= Data supplied =
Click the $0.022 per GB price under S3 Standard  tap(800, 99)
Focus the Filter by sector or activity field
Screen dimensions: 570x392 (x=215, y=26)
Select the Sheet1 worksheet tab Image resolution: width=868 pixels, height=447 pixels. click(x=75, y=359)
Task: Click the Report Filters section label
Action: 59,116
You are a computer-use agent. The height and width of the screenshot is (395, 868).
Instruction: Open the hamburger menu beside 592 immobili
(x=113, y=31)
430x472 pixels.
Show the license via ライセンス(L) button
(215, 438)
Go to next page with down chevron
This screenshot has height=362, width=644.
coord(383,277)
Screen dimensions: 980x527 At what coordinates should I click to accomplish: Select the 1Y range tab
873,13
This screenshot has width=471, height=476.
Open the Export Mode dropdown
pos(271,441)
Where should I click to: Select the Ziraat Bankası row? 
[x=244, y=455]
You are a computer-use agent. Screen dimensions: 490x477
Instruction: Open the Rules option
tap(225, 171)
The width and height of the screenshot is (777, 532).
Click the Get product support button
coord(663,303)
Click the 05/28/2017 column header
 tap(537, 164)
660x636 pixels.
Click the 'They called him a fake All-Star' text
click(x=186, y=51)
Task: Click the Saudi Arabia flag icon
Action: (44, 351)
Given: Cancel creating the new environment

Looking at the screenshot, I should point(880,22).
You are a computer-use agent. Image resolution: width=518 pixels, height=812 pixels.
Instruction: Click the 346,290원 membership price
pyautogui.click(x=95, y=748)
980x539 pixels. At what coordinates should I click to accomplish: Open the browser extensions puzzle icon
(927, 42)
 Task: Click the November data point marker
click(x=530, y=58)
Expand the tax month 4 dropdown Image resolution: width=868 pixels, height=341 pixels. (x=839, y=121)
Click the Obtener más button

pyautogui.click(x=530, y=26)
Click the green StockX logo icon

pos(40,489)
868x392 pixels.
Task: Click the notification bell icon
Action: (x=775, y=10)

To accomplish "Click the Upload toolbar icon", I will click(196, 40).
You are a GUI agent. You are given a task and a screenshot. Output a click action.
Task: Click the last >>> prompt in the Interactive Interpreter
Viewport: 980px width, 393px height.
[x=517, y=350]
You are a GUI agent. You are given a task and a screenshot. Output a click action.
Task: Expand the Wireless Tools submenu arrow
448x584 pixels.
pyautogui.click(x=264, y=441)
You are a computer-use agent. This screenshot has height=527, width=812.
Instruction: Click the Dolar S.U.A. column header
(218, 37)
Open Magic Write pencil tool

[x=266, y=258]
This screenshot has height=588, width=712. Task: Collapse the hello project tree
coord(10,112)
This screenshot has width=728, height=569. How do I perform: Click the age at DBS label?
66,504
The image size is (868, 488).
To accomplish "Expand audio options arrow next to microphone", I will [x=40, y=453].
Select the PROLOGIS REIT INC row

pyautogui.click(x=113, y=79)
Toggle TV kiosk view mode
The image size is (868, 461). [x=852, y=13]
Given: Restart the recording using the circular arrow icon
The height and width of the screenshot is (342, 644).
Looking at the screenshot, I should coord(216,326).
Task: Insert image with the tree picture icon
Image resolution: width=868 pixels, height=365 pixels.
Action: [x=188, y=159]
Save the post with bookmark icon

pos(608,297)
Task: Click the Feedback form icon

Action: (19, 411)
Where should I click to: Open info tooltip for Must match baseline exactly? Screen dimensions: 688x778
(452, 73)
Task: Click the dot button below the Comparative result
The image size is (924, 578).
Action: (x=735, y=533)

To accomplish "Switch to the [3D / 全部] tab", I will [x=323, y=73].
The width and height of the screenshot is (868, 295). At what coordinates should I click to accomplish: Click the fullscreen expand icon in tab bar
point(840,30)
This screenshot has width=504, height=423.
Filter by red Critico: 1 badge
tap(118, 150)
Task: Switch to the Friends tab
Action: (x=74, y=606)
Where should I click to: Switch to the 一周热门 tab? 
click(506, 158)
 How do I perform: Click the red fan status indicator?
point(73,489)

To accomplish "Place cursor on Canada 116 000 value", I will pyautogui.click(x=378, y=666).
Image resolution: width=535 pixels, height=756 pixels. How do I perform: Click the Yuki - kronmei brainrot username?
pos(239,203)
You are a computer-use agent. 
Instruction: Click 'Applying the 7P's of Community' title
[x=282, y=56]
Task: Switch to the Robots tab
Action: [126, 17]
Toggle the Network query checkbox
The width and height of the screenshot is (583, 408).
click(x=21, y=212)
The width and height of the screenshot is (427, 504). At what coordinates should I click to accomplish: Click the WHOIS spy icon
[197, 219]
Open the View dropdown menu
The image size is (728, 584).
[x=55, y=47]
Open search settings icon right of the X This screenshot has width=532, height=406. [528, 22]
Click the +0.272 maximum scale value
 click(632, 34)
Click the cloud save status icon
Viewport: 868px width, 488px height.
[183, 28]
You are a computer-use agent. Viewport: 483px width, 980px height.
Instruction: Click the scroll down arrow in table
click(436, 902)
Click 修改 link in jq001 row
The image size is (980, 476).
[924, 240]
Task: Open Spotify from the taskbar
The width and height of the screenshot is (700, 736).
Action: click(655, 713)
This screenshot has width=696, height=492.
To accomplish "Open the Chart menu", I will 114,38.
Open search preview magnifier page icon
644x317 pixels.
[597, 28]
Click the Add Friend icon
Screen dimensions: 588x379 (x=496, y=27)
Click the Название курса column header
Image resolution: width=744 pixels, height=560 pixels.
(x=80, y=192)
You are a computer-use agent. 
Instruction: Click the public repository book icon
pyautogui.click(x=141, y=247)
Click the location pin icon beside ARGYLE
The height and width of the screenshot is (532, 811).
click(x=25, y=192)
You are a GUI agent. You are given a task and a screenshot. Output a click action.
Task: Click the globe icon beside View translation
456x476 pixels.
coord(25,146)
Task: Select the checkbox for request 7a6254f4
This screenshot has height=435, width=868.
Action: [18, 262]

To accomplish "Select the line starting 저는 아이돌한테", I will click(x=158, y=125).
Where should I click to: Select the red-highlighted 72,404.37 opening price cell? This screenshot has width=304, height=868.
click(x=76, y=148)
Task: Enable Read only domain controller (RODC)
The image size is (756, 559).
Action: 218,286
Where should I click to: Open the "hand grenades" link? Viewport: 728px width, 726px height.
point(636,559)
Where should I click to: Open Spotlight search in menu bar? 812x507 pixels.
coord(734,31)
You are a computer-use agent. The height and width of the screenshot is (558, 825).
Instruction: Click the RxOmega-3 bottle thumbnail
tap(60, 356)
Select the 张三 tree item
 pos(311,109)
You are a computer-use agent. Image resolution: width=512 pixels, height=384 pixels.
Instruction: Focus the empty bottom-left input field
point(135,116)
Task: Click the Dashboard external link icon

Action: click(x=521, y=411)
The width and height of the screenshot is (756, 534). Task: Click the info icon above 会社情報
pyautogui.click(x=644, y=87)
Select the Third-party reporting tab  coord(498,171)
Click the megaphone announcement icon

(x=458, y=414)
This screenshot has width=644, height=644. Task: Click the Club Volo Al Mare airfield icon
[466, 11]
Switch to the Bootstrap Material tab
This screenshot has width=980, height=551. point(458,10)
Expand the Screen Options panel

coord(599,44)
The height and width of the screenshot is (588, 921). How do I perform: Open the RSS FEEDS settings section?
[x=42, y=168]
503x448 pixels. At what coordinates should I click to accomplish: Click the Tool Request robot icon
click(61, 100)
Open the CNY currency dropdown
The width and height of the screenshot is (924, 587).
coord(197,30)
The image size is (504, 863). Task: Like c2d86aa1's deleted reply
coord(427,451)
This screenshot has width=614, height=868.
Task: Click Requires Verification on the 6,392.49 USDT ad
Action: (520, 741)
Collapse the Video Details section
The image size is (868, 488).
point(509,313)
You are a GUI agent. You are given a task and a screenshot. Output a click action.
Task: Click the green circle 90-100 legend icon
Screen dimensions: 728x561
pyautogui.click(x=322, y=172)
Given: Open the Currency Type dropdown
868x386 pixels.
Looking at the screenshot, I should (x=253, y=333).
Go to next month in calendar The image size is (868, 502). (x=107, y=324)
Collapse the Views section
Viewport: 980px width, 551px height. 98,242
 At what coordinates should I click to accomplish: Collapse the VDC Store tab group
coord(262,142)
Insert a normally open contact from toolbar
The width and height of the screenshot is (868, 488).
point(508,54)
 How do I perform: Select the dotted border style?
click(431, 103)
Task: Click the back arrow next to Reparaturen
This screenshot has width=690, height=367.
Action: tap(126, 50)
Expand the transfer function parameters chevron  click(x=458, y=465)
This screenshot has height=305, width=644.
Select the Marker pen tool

= Exercise =
Using the records above, find and show each line with the string "from".

= Response to the exercise =
Task: Open Spotify from the taskbar
Insert a normally open contact from toolbar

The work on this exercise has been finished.